ABOUT THIS TASK
Write only the number of lines in the entries below that contain the word "will".
*** Opening INPUT RECORDS ***
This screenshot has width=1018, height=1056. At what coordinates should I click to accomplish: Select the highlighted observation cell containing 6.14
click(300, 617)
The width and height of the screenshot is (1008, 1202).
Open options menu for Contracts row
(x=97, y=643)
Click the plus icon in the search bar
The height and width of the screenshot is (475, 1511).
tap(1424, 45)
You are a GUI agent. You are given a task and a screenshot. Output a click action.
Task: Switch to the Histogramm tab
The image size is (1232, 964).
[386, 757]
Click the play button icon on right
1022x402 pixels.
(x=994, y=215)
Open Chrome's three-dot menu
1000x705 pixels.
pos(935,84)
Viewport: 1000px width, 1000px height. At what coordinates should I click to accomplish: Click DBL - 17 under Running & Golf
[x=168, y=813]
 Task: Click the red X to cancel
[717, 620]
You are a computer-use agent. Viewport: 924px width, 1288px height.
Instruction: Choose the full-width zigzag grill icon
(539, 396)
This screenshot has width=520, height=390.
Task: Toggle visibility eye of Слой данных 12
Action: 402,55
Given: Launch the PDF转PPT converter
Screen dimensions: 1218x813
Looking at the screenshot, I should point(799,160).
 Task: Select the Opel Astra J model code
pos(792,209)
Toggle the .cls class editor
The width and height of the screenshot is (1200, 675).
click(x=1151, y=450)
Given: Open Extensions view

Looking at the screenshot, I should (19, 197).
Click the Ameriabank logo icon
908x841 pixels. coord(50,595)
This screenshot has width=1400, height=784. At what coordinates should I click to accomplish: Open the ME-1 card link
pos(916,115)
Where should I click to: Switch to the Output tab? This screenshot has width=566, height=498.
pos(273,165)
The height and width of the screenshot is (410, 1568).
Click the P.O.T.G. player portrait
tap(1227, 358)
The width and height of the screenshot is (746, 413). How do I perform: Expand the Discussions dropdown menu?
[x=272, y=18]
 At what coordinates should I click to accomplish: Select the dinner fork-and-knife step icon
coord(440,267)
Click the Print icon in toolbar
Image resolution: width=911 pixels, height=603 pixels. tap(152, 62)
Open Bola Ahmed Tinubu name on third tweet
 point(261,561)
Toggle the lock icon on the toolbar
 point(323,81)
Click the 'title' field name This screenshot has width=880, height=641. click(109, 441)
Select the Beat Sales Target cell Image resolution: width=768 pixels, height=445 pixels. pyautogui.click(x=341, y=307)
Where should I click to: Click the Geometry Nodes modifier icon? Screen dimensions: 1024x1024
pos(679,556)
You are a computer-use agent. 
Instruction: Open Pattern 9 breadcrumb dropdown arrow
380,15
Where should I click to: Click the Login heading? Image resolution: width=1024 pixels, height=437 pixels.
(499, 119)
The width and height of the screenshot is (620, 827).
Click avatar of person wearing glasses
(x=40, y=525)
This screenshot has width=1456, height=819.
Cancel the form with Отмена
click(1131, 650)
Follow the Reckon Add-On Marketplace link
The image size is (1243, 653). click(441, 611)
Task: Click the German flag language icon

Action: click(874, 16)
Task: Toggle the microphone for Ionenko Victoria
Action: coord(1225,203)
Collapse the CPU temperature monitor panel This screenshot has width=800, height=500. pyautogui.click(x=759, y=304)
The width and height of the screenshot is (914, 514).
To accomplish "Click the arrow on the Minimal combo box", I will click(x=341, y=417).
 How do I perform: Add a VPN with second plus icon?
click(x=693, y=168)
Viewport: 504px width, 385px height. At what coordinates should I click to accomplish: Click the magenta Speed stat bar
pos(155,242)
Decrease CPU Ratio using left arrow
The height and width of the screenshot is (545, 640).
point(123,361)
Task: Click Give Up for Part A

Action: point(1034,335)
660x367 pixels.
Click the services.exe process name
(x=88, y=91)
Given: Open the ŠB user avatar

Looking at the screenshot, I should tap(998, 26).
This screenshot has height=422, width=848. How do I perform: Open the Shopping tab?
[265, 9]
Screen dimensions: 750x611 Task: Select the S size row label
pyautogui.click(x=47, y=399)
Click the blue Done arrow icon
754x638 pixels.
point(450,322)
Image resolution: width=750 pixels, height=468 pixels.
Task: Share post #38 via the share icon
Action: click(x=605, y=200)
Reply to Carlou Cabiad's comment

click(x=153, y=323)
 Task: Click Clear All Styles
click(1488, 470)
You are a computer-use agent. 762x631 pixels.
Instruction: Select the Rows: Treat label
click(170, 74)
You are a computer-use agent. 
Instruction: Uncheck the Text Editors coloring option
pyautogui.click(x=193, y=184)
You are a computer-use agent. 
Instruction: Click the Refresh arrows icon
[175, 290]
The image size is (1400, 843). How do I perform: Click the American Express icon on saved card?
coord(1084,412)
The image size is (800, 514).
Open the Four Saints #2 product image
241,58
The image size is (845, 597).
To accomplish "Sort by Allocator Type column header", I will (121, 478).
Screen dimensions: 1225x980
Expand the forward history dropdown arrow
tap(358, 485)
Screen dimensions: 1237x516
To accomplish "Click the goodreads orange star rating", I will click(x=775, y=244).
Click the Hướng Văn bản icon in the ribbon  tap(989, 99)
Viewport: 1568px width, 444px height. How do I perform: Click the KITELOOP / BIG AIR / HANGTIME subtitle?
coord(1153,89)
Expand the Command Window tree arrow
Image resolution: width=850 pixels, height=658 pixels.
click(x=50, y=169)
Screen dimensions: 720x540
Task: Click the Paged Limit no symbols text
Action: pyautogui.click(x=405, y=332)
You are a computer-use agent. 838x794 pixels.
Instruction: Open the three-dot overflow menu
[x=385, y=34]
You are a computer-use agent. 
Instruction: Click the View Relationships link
*** Closing INPUT RECORDS ***
TASK RESPONSE
3